» EXERCISE OBJECTIVE: Reproduce all lines of the listing below in which the word "will" occurs.

GIVEN INFORMATION: Begin

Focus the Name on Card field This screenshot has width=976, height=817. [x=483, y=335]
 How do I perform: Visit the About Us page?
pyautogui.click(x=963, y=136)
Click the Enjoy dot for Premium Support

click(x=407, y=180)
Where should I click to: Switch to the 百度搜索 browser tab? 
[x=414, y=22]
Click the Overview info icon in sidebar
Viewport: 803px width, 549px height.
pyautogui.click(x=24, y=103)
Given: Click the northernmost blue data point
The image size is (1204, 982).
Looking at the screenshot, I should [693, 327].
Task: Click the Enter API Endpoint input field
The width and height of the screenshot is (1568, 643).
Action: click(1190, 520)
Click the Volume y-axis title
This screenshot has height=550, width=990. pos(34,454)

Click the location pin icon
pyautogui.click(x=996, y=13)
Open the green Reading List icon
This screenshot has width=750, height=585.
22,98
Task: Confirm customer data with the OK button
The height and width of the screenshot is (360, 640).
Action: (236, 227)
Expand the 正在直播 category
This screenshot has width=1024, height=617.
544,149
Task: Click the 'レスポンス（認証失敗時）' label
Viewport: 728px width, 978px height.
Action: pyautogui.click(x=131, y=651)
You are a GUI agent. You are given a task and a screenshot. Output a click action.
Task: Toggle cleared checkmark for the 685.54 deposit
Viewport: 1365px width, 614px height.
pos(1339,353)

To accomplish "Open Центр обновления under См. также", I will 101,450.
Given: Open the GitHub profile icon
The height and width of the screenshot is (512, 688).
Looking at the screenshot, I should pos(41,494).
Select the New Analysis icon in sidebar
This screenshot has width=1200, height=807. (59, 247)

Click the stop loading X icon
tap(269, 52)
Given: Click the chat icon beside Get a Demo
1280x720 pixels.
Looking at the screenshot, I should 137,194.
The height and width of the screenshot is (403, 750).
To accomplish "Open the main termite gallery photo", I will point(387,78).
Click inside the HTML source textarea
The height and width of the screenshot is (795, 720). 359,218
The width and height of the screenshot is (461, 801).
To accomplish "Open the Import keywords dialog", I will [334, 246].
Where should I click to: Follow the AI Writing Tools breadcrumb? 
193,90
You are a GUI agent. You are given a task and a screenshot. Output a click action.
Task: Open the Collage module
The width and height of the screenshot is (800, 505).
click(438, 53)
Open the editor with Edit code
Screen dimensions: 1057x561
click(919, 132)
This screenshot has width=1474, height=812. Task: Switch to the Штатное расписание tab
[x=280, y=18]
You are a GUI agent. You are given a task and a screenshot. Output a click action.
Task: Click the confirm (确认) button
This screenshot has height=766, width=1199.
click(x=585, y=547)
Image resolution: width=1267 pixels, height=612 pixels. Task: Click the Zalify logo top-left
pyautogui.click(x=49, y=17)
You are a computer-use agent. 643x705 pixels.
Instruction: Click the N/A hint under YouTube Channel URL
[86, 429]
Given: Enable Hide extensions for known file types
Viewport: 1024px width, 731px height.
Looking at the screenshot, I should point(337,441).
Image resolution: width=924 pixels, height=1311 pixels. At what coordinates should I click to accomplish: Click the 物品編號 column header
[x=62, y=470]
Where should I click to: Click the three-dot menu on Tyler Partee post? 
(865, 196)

GIVEN INFORMATION: End

» ANSWER TO THE PROBLEM:
To accomplish "Open Центр обновления under См. также", I will 101,450.
To accomplish "Open the main termite gallery photo", I will point(387,78).
To accomplish "Open the Import keywords dialog", I will [334, 246].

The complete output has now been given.